Dataset records
____
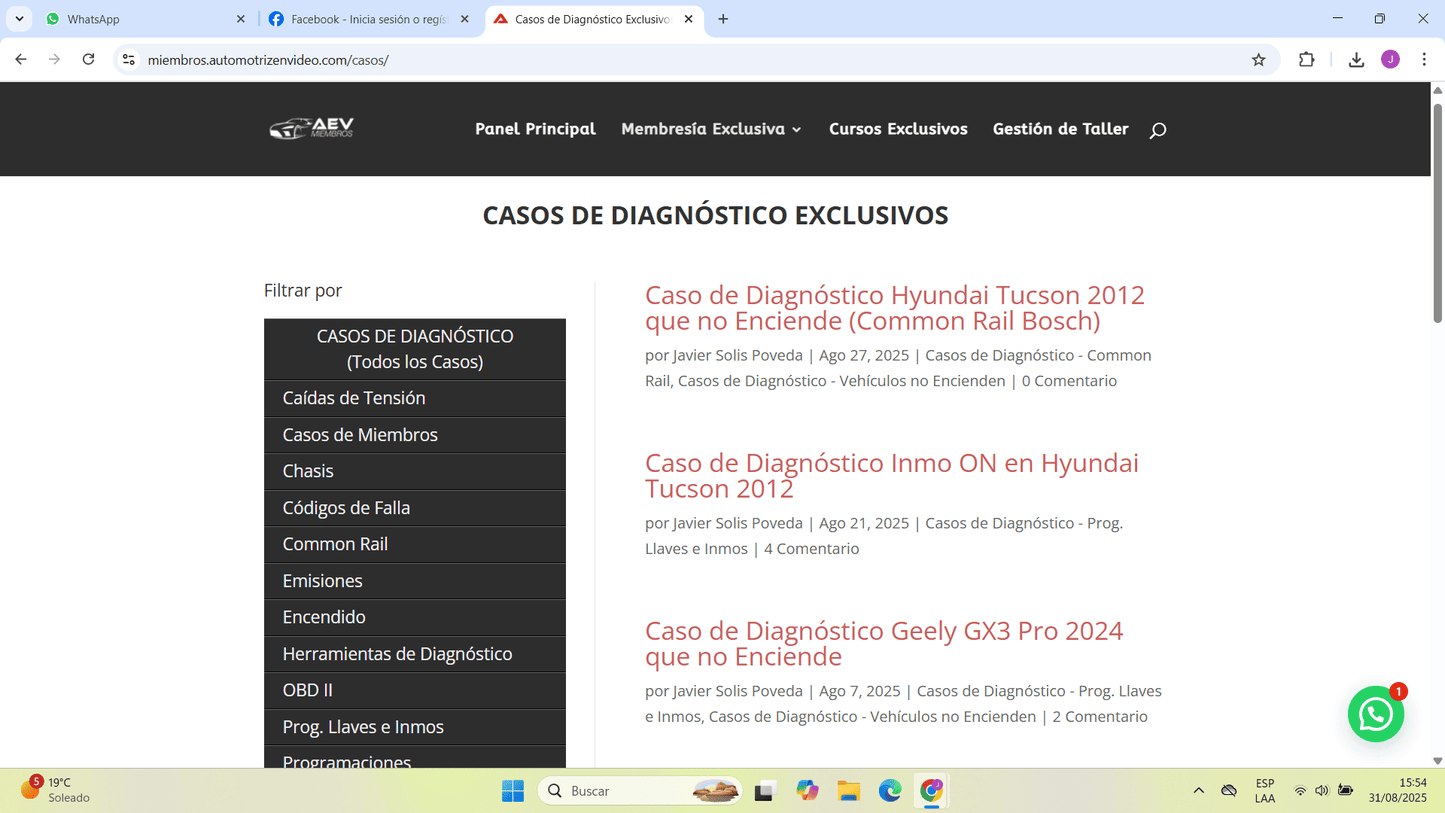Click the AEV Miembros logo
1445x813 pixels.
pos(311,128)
____
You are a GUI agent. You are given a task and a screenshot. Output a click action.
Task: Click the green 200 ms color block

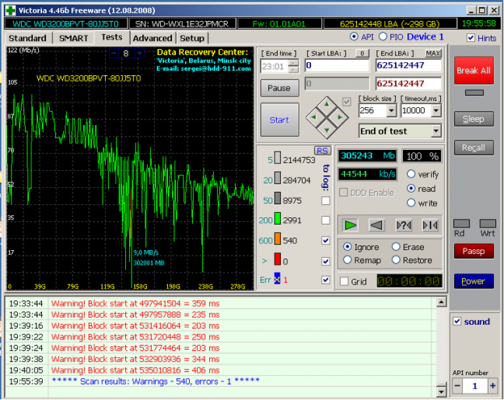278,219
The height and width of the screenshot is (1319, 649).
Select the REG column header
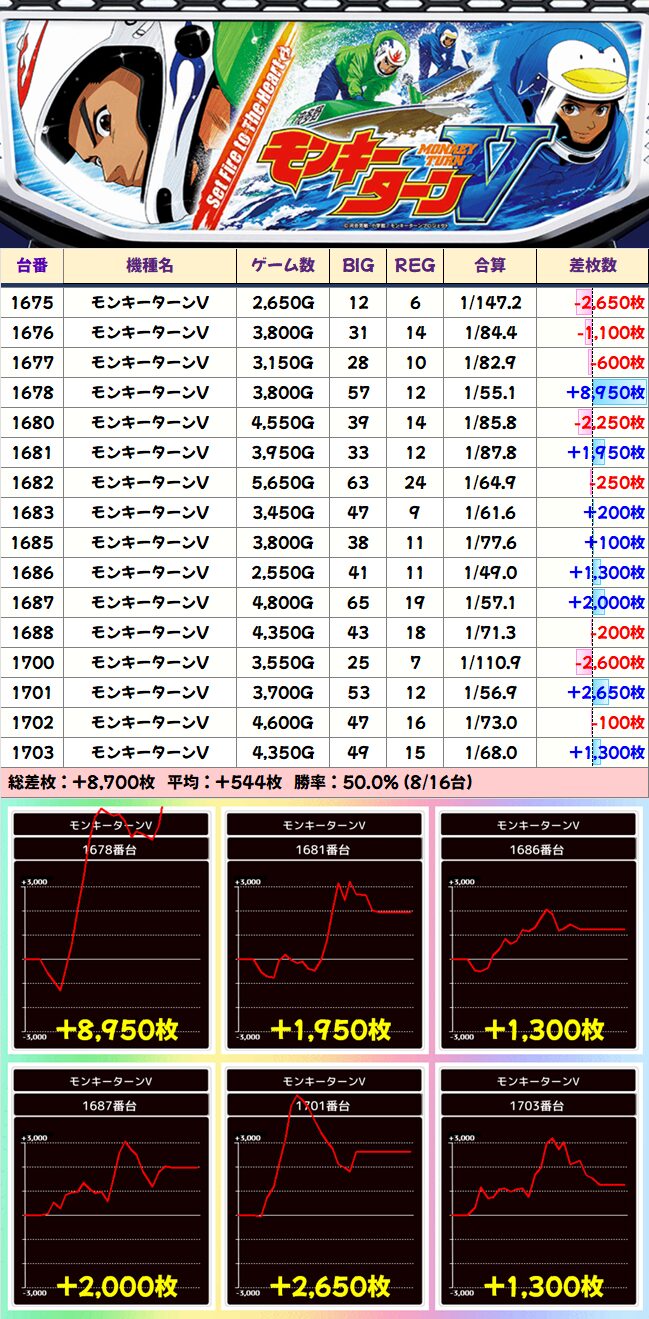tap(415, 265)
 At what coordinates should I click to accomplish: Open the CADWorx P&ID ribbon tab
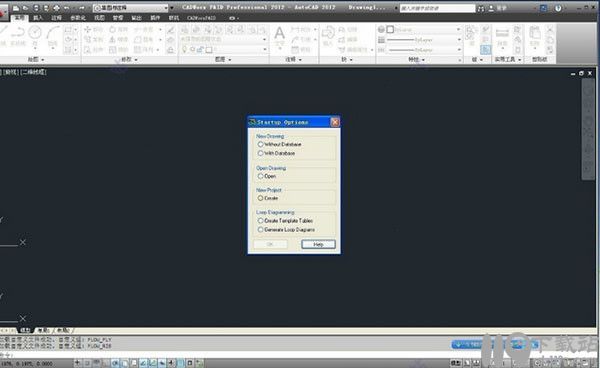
____
Task to complete
Wherever the word "screenshot" turns up in the material, copy the whole line.

Final answer
You are a GUI agent. You are given a task and a screenshot. Output a click action.
The height and width of the screenshot is (1319, 649).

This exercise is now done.